Project

General

Profile

Actions

Bug #2806

closed

Parallel DNS queries dropped when using same socket

Added by Rob Mosher almost 6 years ago. Updated over 5 years ago.

Status:
Closed
Priority:
Normal
Assignee:
-
Target version:
-
Difficulty:
Label:

Description

Suricata is dropping DNS queries and not logging the drop when concurrent queries are performed using the same socket. This is standard behavior since glibc 2.10. This causes DNS resolution to be very slow.

The resolv.conf option 'single-request' can work around the issue, but that also delays DNS resolution slightly, though not nearly as bad.

The dns requests below are triggered using 'ping' which I believe calls gethostbyname

Initial queries sent concurrently using same socket:

 00:00:00.000000 IP 192.168.1.224.40887 > 192.168.1.1.53: 9647+ A? google.com. (28)
 00:00:00.000020 IP 192.168.1.224.40887 > 192.168.1.1.53: 52827+ AAAA? google.com. (28)

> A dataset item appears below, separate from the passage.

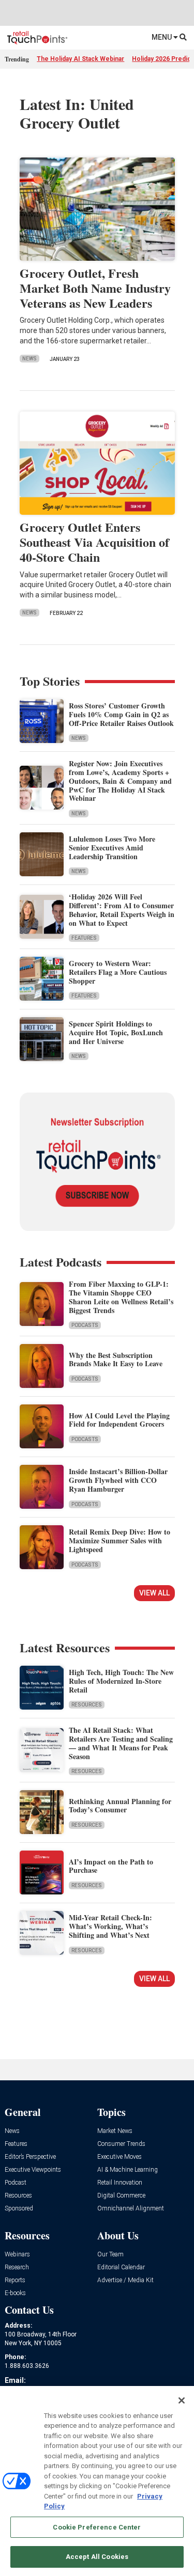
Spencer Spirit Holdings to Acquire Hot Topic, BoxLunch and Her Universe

Only the A query receives a response. Glibc continues to wait for the AAAA response.

 00:00:00.001318 IP 192.168.1.1.53 > 192.168.1.224.40887: 9647 1/0/0 A 172.217.9.142 (44)

Attempt number 2 falls back to single request method, which seems to work just fine, but there's a 5 second delay before the retry.

 00:00:05.001888 IP 192.168.1.224.40887 > 192.168.1.1.53: 9647+ A? google.com. (28)
 00:00:05.003131 IP 192.168.1.1.53 > 192.168.1.224.40887: 9647 1/0/0 A 172.217.9.142 (44)
 00:00:05.003226 IP 192.168.1.224.40887 > 192.168.1.1.53: 52827+ AAAA? google.com. (28)
 00:00:05.004345 IP 192.168.1.1.53 > 192.168.1.224.40887: 52827 1/0/0 AAAA 2607:f8b0:4000:813::200e (56)

If we use the 'single-request' option in resolv.conf to not send multiple queries at the same time, there is minimal delay and no dropped query.

 00:00:00.000000 IP 192.168.1.224.53244 > 192.168.1.1.53: 11413+ A? google.com. (28)
 00:00:00.001201 IP 192.168.1.1.53 > 192.168.1.224.53244: 11413 1/0/0 A 172.217.9.142 (44)
 00:00:00.001295 IP 192.168.1.224.53244 > 192.168.1.1.53: 32038+ AAAA? google.com. (28)
 00:00:00.002325 IP 192.168.1.1.53 > 192.168.1.224.53244: 32038 1/0/0 AAAA 2607:f8b0:4000:813::200e (56)

Both concurrent queries are seen when logging from Suricata, but no AAAA reply, as the second query get's dropped, through Suricata definitely receives it and even logs it.

-- query
02/09/2019-23:57:09.942921 192.168.1.224 -> 192.168.1.1 A? google.com
-- query
02/09/2019-23:57:09.942927 192.168.1.224 -> 192.168.1.1 AAAA? google.com
-- query+answer
02/09/2019-23:57:09.943823 192.168.1.224 -> 192.168.1.1 A? google.com
02/09/2019-23:57:09.943823 192.168.1.1 -> 192.168.1.224 A: google.com: 216.58.194.110

5 seconds later on the single query retry...

-- query
02/09/2019-23:57:14.947594 192.168.1.224 -> 192.168.1.1 A? google.com
-- query+answer
02/09/2019-23:57:14.948331 192.168.1.224 -> 192.168.1.1 A? google.com
02/09/2019-23:57:14.948331 192.168.1.1 -> 192.168.1.224 A: google.com: 216.58.194.110
-- query
02/09/2019-23:57:14.948974 192.168.1.224 -> 192.168.1.1 AAAA? google.com
-- query+answer
02/09/2019-23:57:14.949637 192.168.1.224 -> 192.168.1.1 AAAA? google.com
02/09/2019-23:57:14.949637 192.168.1.1 -> 192.168.1.224 AAAA: google.com: 2607:f8b0:4002:0c06:0000:0000:0000:0064

From a remote dns server's point of view, I have confirmed the second query gets dropped, and only the A query makes it through until the single query retry 5 seconds later.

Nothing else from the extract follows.